You may be wondering why we haven't put out a new CourseForum or ProjectForum release for a little while now. Never fear, nothing terrible happened, and we are in fact working hard on it, it's just going somewhat slower than we'd hoped it would.

Normally, new releases modify only the "application" code - features and functions that are very visible in the running software, while the underlying infrastructure (database stuff, language runtime, all the cross-platform layer) stays the same. Because we only need to worry about the high-level application side, development is generally pretty quick.

We've actually been using the same low-level pieces for years; they've worked well, and provided the facilities we needed. But one of the things we're doing this release is upgrading those low-level pieces to current releases. For the technical folks, that's primarily the open source Tclkit runtimes (Tcl, Metakit, etc.) on all the various platforms.

We needed to make some changes in any case, as there's now a new platform to deal with: Mac OS X on Intel. Obviously we want to ship a Universal binary there, though its worth noting that the PowerPC version works fantastically well on Intel machines right now, with no changes. But upgrading to the new versions of the low-level infrastructure code also allows us to take advantage of a number of bug fixes and other enhancements made in those over the past few years.

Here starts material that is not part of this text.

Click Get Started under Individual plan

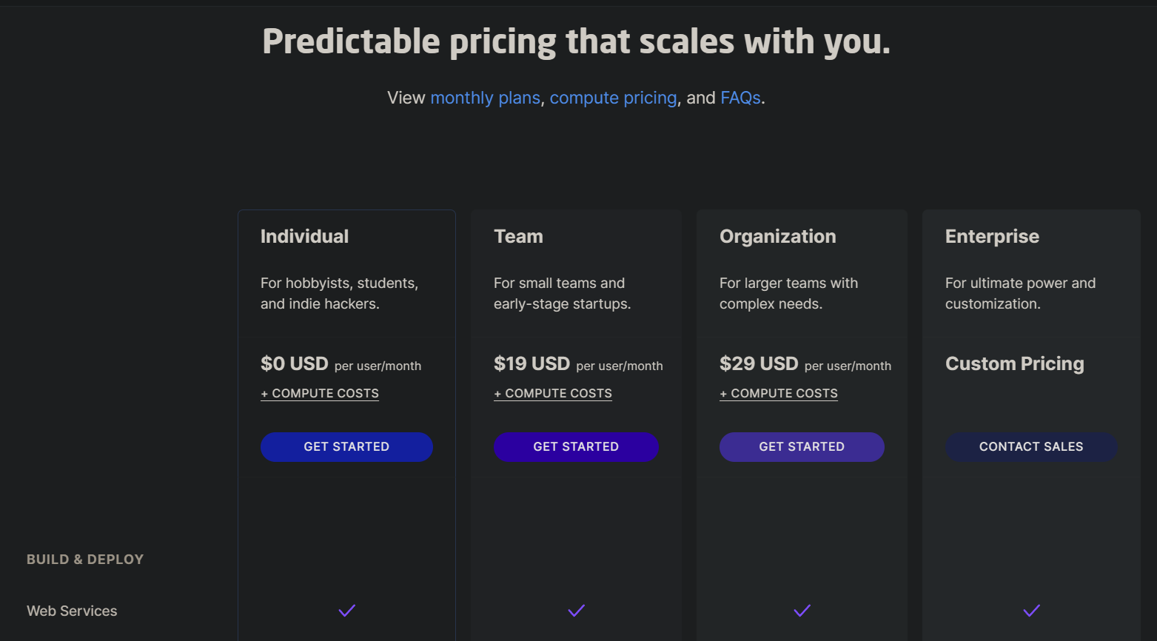tap(346, 447)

Unfortunately, the new versions aren't quite drop in replacements yet, so we're working (along with others in the open source community) on getting all that up to snuff.

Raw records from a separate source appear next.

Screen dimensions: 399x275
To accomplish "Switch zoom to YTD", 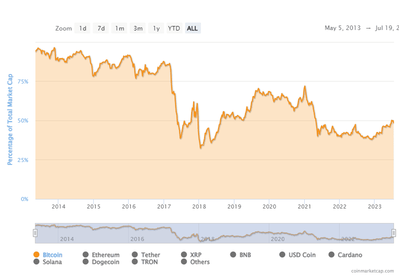I will click(x=174, y=29).
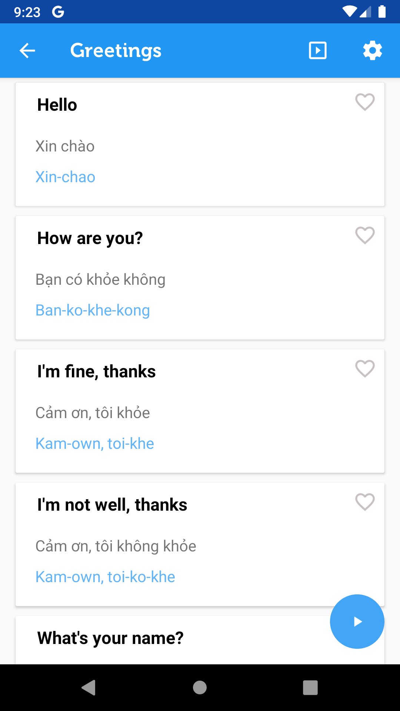The height and width of the screenshot is (711, 400).
Task: Select the Ban-ko-khe-kong pronunciation
Action: 93,310
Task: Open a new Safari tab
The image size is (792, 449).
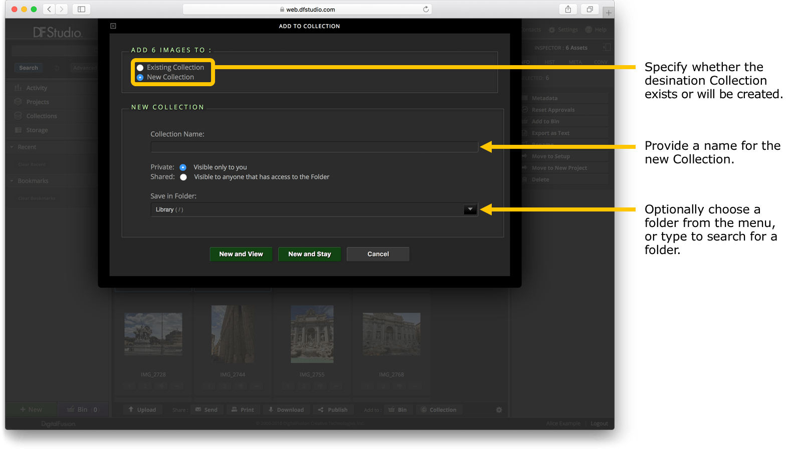Action: [608, 13]
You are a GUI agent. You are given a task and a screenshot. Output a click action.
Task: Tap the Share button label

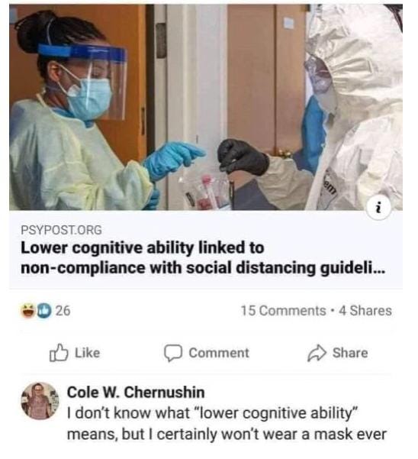[x=350, y=353]

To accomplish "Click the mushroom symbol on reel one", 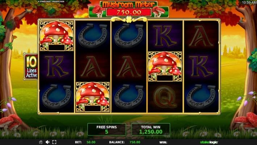I will (56, 36).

The other thing we're doing is addressing some extremely rare bugs that a handful of customers have reported. By the nature of these bugs, it can take some time to track them down. We've already knocked off a few of them, but there's still one or two more we'd like to take care of.

The expectation is that once we get this release done with all the low-level infrastructure upgrades, we'll be back on track with faster application-level changes (new features etc.) in subsequent releases.

We hope this helps explain what's been happening on the development side here recently.